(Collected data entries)
══════════════════════════════
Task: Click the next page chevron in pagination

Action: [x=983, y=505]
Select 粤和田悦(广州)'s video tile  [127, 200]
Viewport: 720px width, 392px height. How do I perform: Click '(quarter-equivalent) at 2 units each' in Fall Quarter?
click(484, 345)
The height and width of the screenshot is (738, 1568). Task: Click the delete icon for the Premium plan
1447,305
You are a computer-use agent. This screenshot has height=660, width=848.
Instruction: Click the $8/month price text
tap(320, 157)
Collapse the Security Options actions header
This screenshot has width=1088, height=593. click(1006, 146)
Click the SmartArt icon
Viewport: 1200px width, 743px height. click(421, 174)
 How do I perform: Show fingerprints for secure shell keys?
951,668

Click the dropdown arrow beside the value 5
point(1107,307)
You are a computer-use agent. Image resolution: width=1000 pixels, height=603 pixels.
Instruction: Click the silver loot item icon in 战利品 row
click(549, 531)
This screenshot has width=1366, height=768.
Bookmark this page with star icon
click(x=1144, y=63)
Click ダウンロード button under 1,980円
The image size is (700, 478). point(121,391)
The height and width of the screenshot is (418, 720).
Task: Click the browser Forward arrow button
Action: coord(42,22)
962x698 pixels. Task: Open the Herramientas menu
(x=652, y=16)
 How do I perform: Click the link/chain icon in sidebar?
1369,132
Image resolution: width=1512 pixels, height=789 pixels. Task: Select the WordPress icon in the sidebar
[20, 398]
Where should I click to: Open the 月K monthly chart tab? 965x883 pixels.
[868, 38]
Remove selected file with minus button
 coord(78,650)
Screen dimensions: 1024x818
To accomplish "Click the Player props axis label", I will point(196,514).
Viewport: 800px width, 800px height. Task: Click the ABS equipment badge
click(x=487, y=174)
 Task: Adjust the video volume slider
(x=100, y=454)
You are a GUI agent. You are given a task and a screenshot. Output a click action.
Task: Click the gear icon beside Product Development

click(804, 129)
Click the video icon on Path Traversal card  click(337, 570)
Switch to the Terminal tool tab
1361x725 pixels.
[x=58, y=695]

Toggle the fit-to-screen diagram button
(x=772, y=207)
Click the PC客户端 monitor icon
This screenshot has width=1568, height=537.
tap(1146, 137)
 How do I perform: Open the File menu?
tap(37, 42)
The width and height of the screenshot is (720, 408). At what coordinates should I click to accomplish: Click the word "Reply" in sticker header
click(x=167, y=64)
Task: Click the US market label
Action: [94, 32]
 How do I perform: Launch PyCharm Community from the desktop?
══════════════════════════════
What the task asks: With the line containing "Viewport: 800px width, 800px" as the first and the final line of the records as the last, copy that span exactly and nothing more.

Answer to this task:
Viewport: 800px width, 800px height. Task: Click the ABS equipment badge
click(x=487, y=174)
 Task: Adjust the video volume slider
(x=100, y=454)
You are a GUI agent. You are given a task and a screenshot. Output a click action.
Task: Click the gear icon beside Product Development

click(804, 129)
Click the video icon on Path Traversal card  click(337, 570)
Switch to the Terminal tool tab
1361x725 pixels.
[x=58, y=695]

Toggle the fit-to-screen diagram button
(x=772, y=207)
Click the PC客户端 monitor icon
This screenshot has width=1568, height=537.
tap(1146, 137)
 How do I perform: Open the File menu?
tap(37, 42)
The width and height of the screenshot is (720, 408). At what coordinates should I click to accomplish: Click the word "Reply" in sticker header
click(x=167, y=64)
Task: Click the US market label
Action: [94, 32]
 How do I perform: Launch PyCharm Community from the desktop?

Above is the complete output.